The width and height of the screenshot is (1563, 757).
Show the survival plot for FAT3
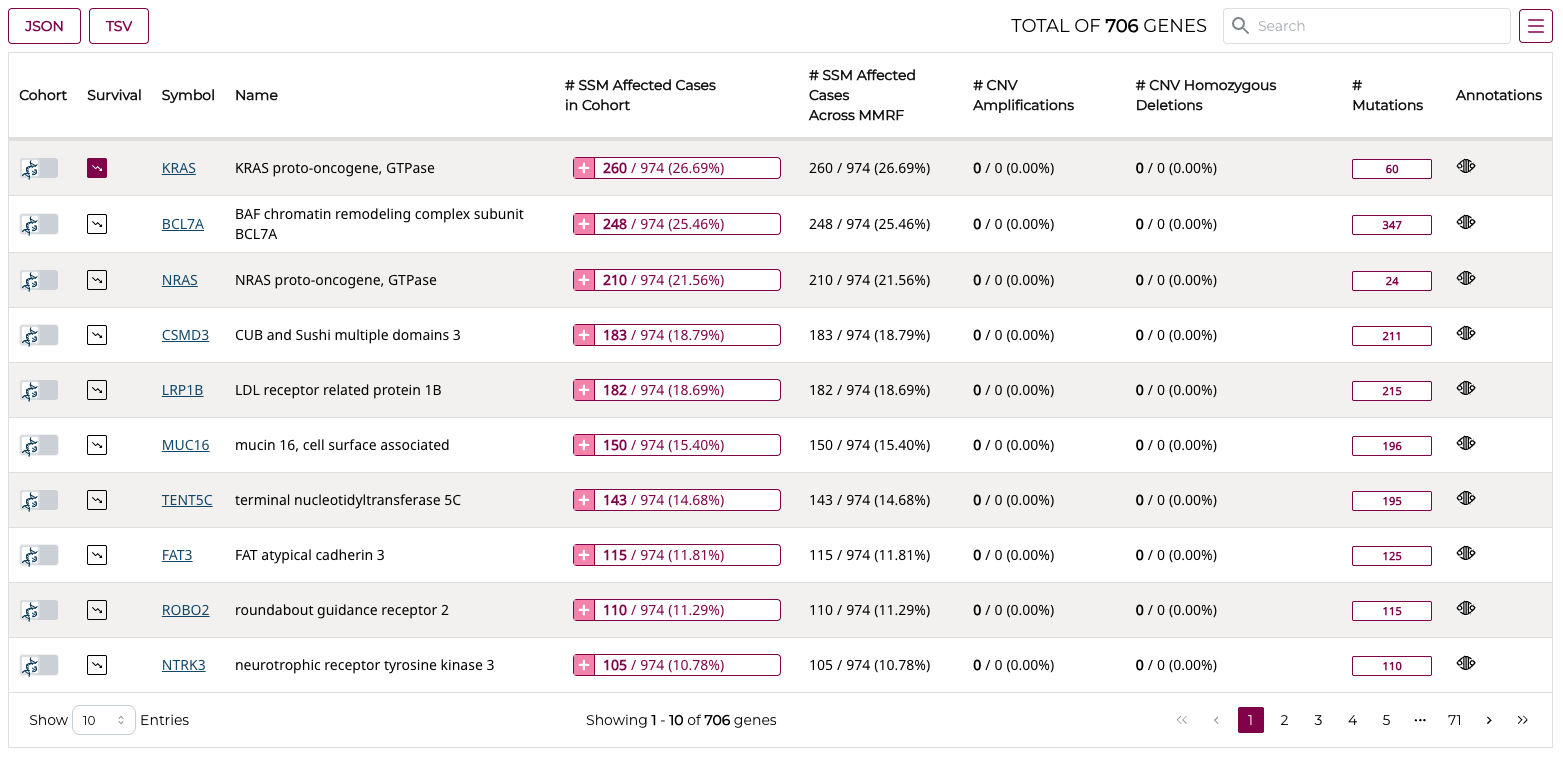97,555
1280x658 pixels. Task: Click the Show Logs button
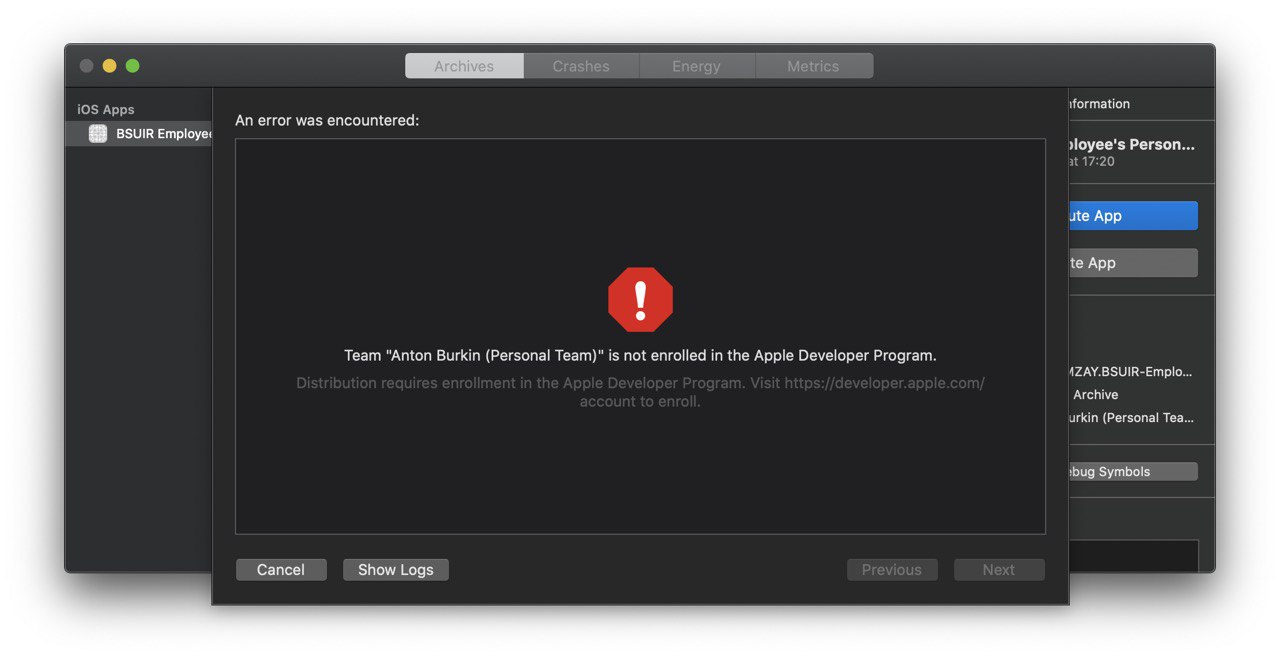[396, 570]

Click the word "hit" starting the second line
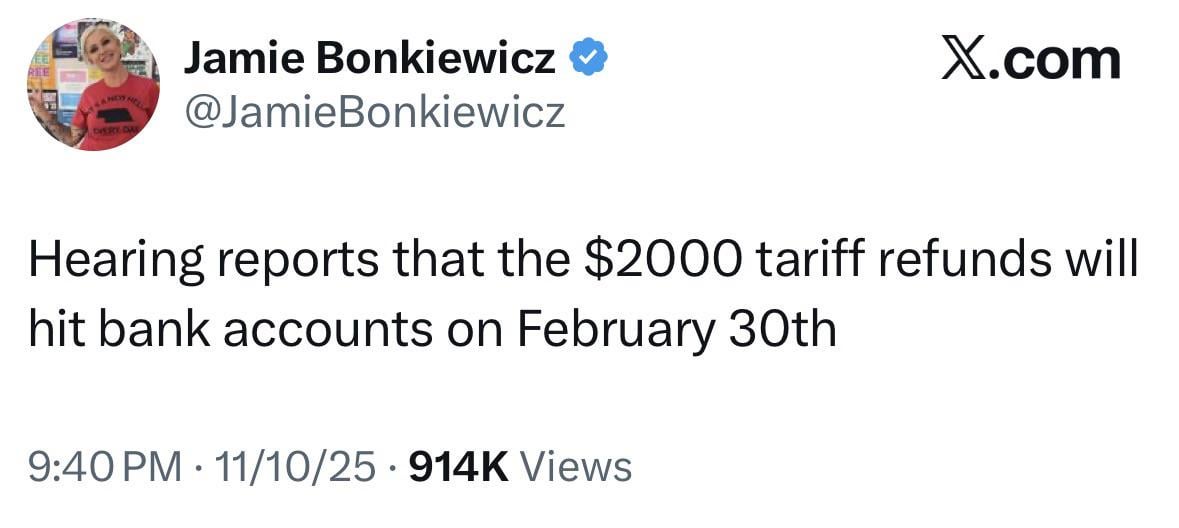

..........

Work to be completed |
Can you render every line of text in the records above as a JSON list of strings, one string per line, with blank lines skipped and the pictures left out?

Result |
[
  "The width and height of the screenshot is (1563, 757).",
  "Show the survival plot for FAT3",
  "97,555",
  "1280x658 pixels. Task: Click the Show Logs button",
  "[396, 570]",
  "Click the word \"hit\" starting the second line"
]